Introduction

This document provides instructions for configuring Directory Synchronization and Authentication with Google Workspace.  

Step 1

Create a User and Custom Administrator Role

• Login to the Google Admin Console  https://admin.google.com/
• Create a User that will be used for the Konverse Service Account. 
• Create a Custom Administrator Role with "Read" access to the areas listed below
  • Organization Units
  • Users
  • Groups
• Add the User to the Role

Step 2

Enable the Admin SDK

• Login as a G Suite admin to https://console.cloud.google.com/apis/dashboard
• Click on Select a Project 
• Click Create a New Project
• Enter a name in the Project Name Field for example, KonverseAPIDirectoryAccess
• Select the Organization and the Location
• Click Create  

Step 3

Create a Service Account

• Login to the Google API Console https://console.cloud.google.com/apis/dashboard
• From the navigation menu click on Credentials 
• Select Manage Service Accounts 
• Click Create Service Account
• Complete the fields for the new Service Account and click Create
• In the Role drop-down select Service Accounts - Service Account User 

• Click Continue 

• Under Grant Users Access to this Service Account add the user you created in step one in the Service account users role field and click Done

• Click the three dots under actions and select Manage Keys

• Click Add Key and Select Create New Key

• Select json

• The key should download automatically.  You’ll need to provide the json file to Konverse, along with the email address of the user you created for the service account.

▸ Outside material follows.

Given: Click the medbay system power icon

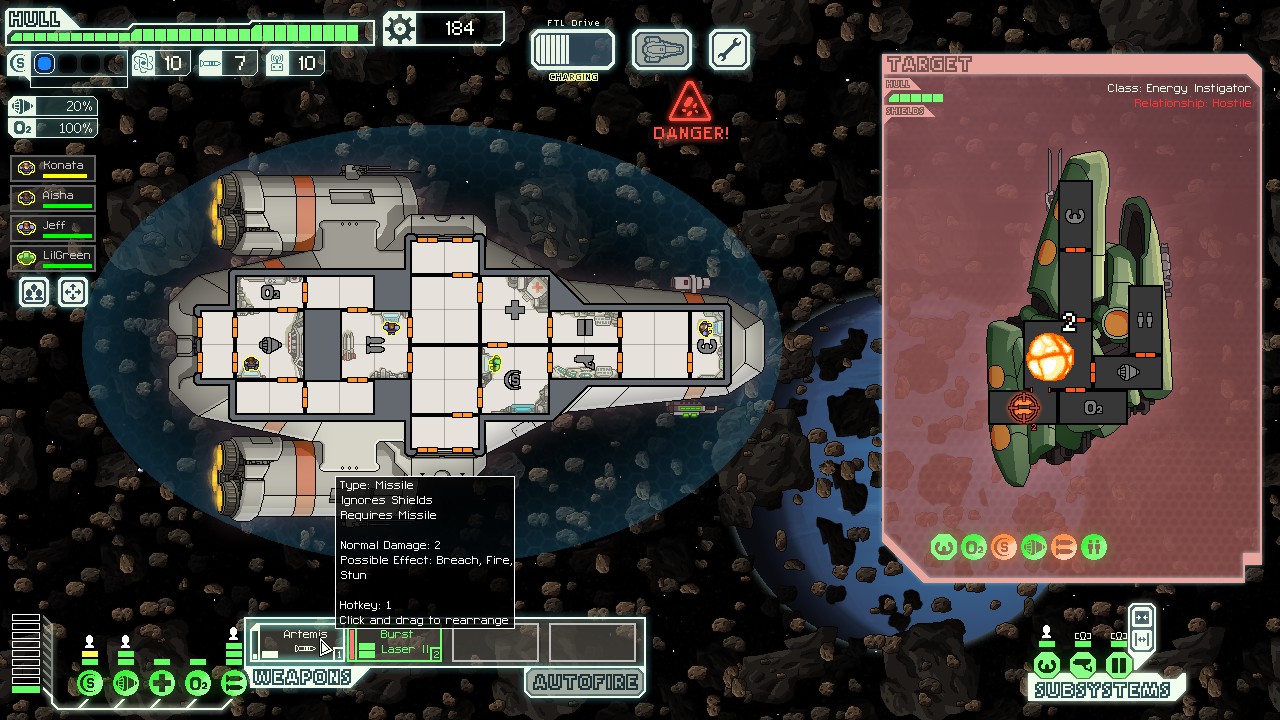Looking at the screenshot, I should click(162, 684).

• Go back to the Service Account 

• Click on the three dots under actions and select Manage Details

• Click Enable Google Workspace Domain Wide Delegation 

• Click Show Domain Wide Delegation and record the Client ID which is needed for the next step. You will need to complete the consent screen for your users to give approval.

Step 4

Authorize the Service Accounts Client ID 

• Login to the Google Admin Console https://admin.google.com/
• Go to Security
• Select API Controls
• Click on the Manage Domain Wide Delegation link.
• Click on the Add New button.
• Enter the Client Id from step 14 of the previous section
• Specify the following in the OAuth Scopes field in a comma separated list                         https://www.googleapis.com/auth/admin.directory.group.readonly,                               https://www.googleapis.com/auth/admin.directory.user.readonly,                       https://www.googleapis.com/auth/admin.directory.group.member.readonly
• Send the json file and email address of the service account to support@konverse.com 

Configuring Authentication with Google Workspace

If you plan on allowing your users to authenticate to the App using their Google credentials please follow the steps below.

• Login to the Google API Console https://console.cloud.google.com/apis/dashboard
• Select the KonverseAPIDirectoryAccess Project
• Click Credentials – Create Credentials – OAuth client id
• Select Web Application as the application type
• Enter a name For example, KonverseAuth
• Under Authorized Java Script Origins click Add URI
• Enter the URL for you Konverse application  https://{subdomain}.konverse.com
• Under Authorized Redirect URIs click Add URI
• Enter the URL below, changing the subdomain to be your domain and the Server ID to be the auth server id provided by Konverse support.  https://{subdomain}.konverse.com/return_from_google/{server_id_provided_by_konverse}/google_auth.json
• Click Create
• You will be given an OAuth client ID and a client secret.  Click OK   
• In the OAuth 2.0 client IDs list select KonverseAuth
• Download and send the json file to Konverse.